* **WHAT IS EXPECTED**: All the data below goes into the copy word for word, but the pictures don't.

* **DATA EXCERPTS**:
================================
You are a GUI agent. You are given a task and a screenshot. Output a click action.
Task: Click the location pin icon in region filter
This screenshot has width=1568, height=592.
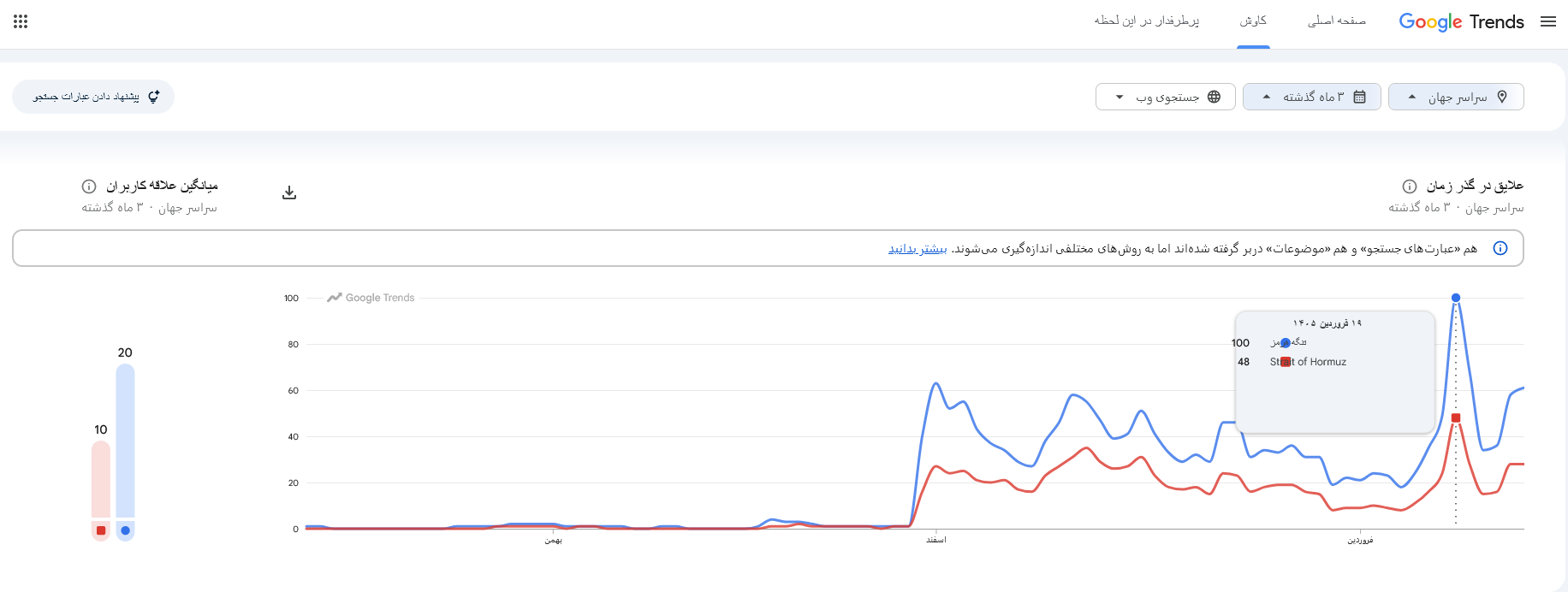pos(1502,97)
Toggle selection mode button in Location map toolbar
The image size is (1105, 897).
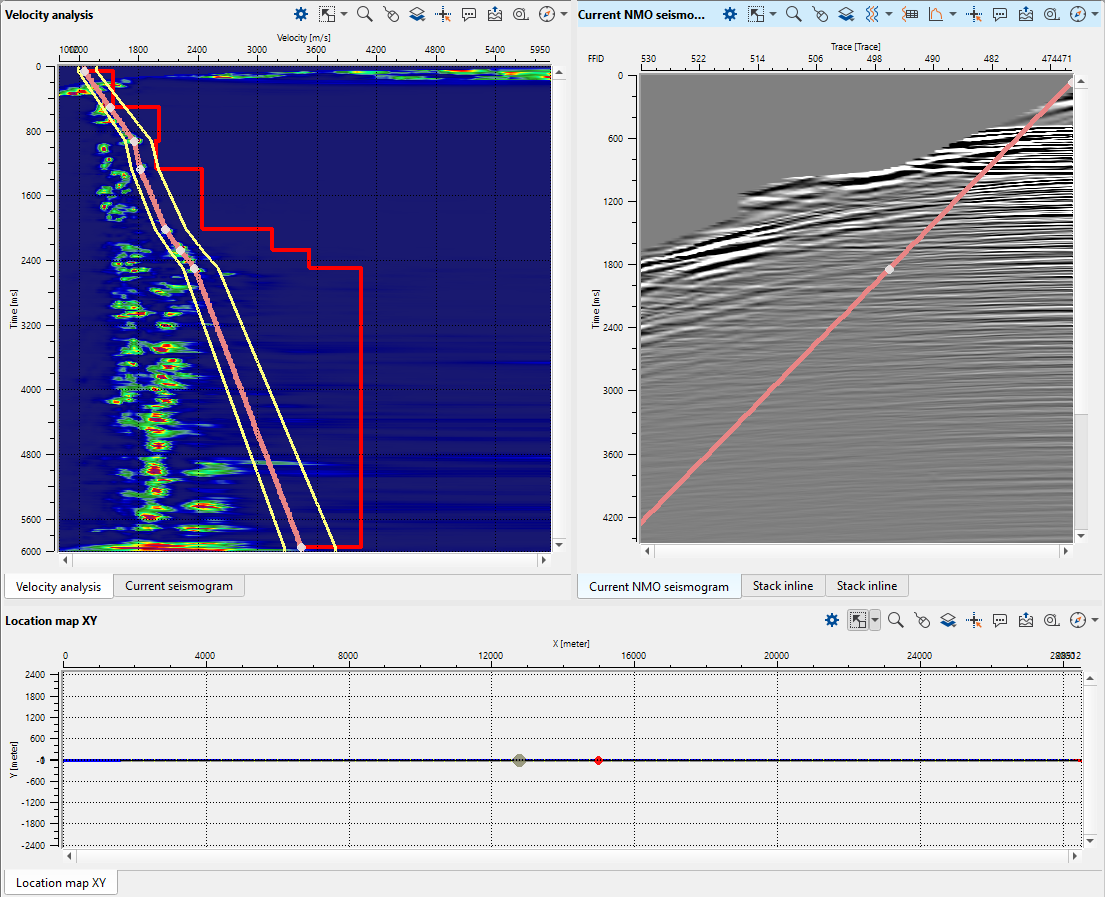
================================
* **ANSWER TO THE PROBLEM**:
You are a GUI agent. You are given a task and a screenshot. Output a click action.
Task: Click the location pin icon in region filter
This screenshot has width=1568, height=592.
pos(1502,97)
Toggle selection mode button in Location map toolbar
The image size is (1105, 897).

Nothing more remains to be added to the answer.